## PROBLEM DESCRIPTION
Copy, exactly and without additions, every line in the records below from the one holding "Klimapolitik (167, 1325)" through the one holding "[menuitem] (430, 2442)", both ends included.
□ □ □ □ □
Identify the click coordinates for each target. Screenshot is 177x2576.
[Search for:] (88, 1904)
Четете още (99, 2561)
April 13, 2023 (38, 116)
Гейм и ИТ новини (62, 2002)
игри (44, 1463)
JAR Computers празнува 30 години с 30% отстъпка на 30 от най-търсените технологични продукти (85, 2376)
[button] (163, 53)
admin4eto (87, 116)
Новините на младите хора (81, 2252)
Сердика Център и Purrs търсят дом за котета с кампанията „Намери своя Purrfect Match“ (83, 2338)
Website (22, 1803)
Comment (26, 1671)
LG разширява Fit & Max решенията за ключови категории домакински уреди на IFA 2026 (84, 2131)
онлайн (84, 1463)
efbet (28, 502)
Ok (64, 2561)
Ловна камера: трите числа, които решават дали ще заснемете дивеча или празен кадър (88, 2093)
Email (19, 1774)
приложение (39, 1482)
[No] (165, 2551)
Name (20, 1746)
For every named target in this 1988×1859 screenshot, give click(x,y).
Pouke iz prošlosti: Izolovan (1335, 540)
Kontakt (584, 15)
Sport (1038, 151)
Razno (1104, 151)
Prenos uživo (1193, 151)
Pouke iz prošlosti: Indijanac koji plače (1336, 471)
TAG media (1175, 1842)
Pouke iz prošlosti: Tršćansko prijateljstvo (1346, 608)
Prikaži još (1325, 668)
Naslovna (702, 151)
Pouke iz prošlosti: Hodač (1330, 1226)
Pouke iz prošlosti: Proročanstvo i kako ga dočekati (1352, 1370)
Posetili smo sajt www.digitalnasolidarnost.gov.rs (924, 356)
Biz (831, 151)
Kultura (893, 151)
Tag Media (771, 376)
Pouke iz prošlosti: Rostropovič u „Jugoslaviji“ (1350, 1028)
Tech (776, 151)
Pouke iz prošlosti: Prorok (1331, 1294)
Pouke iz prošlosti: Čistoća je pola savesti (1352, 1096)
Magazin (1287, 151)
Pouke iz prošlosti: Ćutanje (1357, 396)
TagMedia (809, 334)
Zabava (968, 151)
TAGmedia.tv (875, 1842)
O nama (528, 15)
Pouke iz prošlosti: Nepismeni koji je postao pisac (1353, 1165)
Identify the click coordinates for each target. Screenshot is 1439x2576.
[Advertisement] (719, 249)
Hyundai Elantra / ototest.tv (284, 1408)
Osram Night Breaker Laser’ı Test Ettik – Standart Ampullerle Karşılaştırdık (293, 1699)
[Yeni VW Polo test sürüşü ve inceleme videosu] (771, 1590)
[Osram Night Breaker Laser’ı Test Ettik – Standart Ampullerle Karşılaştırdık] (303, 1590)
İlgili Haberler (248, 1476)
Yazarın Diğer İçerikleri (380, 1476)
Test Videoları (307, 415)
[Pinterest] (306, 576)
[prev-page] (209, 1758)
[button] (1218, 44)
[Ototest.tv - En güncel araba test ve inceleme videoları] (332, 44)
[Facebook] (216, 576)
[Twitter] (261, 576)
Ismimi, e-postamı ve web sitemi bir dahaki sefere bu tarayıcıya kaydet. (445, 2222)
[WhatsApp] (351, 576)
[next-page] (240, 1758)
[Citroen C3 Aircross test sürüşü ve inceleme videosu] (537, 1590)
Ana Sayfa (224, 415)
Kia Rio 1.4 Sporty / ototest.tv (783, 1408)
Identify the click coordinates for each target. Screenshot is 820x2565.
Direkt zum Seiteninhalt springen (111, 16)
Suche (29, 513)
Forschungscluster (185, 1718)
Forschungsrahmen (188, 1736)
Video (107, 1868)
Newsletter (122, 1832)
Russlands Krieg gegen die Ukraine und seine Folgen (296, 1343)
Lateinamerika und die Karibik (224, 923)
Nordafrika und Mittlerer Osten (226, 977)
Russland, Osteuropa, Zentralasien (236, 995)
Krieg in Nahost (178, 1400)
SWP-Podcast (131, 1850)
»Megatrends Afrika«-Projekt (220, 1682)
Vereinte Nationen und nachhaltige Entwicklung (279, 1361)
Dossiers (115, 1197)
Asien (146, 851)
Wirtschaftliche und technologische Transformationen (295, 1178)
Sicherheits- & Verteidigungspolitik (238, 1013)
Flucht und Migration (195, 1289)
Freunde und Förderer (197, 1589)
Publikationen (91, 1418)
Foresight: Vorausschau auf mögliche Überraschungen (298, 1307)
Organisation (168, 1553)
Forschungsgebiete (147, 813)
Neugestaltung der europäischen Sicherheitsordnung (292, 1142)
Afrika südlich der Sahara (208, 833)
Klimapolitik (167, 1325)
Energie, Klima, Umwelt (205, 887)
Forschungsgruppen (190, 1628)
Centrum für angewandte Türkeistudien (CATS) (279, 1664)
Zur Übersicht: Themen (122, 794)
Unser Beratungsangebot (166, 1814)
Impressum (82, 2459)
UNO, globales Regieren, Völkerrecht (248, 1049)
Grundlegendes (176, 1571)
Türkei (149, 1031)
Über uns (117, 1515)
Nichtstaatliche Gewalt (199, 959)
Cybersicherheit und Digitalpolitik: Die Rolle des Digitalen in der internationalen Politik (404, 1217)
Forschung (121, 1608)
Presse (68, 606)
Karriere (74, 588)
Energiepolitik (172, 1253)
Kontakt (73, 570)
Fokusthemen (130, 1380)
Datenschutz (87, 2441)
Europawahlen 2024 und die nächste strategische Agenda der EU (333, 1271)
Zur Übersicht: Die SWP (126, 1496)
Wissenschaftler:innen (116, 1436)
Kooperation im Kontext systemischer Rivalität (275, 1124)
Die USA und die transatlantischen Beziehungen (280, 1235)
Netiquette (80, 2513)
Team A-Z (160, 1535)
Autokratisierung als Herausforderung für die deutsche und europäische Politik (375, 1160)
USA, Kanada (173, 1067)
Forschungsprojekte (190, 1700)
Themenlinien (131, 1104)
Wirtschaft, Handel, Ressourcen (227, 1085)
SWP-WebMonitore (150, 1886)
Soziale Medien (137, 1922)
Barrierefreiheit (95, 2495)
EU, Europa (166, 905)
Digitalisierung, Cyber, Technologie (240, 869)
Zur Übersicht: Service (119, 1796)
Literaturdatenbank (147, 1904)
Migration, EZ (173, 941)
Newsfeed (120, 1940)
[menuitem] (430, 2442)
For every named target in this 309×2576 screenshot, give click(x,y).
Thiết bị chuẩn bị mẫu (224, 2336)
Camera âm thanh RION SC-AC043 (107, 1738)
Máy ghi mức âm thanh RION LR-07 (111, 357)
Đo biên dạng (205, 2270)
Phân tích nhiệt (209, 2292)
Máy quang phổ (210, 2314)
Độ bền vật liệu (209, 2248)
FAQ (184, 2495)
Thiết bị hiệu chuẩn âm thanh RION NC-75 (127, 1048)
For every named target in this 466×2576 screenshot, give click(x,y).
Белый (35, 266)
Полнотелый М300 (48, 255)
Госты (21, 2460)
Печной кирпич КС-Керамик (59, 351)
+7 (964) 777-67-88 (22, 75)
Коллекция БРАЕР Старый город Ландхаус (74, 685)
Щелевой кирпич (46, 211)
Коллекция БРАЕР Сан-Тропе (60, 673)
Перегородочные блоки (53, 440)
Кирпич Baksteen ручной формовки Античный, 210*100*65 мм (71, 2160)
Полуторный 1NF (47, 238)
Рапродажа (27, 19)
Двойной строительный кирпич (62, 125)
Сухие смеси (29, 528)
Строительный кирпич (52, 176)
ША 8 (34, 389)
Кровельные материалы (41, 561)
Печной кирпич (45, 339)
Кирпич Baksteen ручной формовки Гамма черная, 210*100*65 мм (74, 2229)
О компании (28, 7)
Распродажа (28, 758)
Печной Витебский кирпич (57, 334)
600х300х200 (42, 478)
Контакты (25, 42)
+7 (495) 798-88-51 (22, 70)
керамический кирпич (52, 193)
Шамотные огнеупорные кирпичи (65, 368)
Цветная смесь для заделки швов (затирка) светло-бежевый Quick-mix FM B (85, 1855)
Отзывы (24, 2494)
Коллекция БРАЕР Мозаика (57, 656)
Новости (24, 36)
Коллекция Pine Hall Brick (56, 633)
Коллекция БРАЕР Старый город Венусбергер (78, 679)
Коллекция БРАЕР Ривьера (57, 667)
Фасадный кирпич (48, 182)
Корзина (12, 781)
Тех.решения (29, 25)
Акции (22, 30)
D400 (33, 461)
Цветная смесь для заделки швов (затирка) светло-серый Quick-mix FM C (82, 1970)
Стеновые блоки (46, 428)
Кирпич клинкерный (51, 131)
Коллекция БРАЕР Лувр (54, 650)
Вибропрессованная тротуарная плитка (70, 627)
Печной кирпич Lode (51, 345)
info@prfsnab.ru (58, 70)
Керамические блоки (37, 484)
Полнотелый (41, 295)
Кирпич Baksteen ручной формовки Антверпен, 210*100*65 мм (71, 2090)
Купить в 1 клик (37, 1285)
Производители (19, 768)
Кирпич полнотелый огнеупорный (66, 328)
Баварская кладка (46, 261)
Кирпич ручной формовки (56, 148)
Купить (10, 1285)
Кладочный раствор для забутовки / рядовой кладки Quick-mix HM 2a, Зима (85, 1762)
□ □ □ □ □
## SOLVED PROBLEM
Klimapolitik (167, 1325)
Energie, Klima, Umwelt (205, 887)
Forschungsgruppen (190, 1628)
Centrum für angewandte Türkeistudien (CATS) (279, 1664)
Zur Übersicht: Themen (122, 794)
Unser Beratungsangebot (166, 1814)
Impressum (82, 2459)
UNO, globales Regieren, Völkerrecht (248, 1049)
Grundlegendes (176, 1571)
Türkei (149, 1031)
Über uns (117, 1515)
Nichtstaatliche Gewalt (199, 959)
Cybersicherheit und Digitalpolitik: Die Rolle des Digitalen in der internationalen Politik (404, 1217)
Forschung (121, 1608)
Presse (68, 606)
Karriere (74, 588)
Energiepolitik (172, 1253)
Kontakt (73, 570)
Fokusthemen (130, 1380)
Datenschutz (87, 2441)
Europawahlen 2024 und die nächste strategische Agenda der EU (333, 1271)
Zur Übersicht: Die SWP (126, 1496)
Wissenschaftler:innen (116, 1436)
Kooperation im Kontext systemischer Rivalität (275, 1124)
Die USA und die transatlantischen Beziehungen (280, 1235)
Netiquette (80, 2513)
Team A-Z (160, 1535)
Autokratisierung als Herausforderung für die deutsche und europäische Politik (375, 1160)
USA, Kanada (173, 1067)
Forschungsprojekte (190, 1700)
Themenlinien (131, 1104)
Wirtschaft, Handel, Ressourcen (227, 1085)
SWP-WebMonitore (150, 1886)
Soziale Medien (137, 1922)
Barrierefreiheit (95, 2495)
EU, Europa (166, 905)
Digitalisierung, Cyber, Technologie (240, 869)
Zur Übersicht: Service (119, 1796)
Literaturdatenbank (147, 1904)
Migration, EZ (173, 941)
Newsfeed (120, 1940)
[menuitem] (430, 2442)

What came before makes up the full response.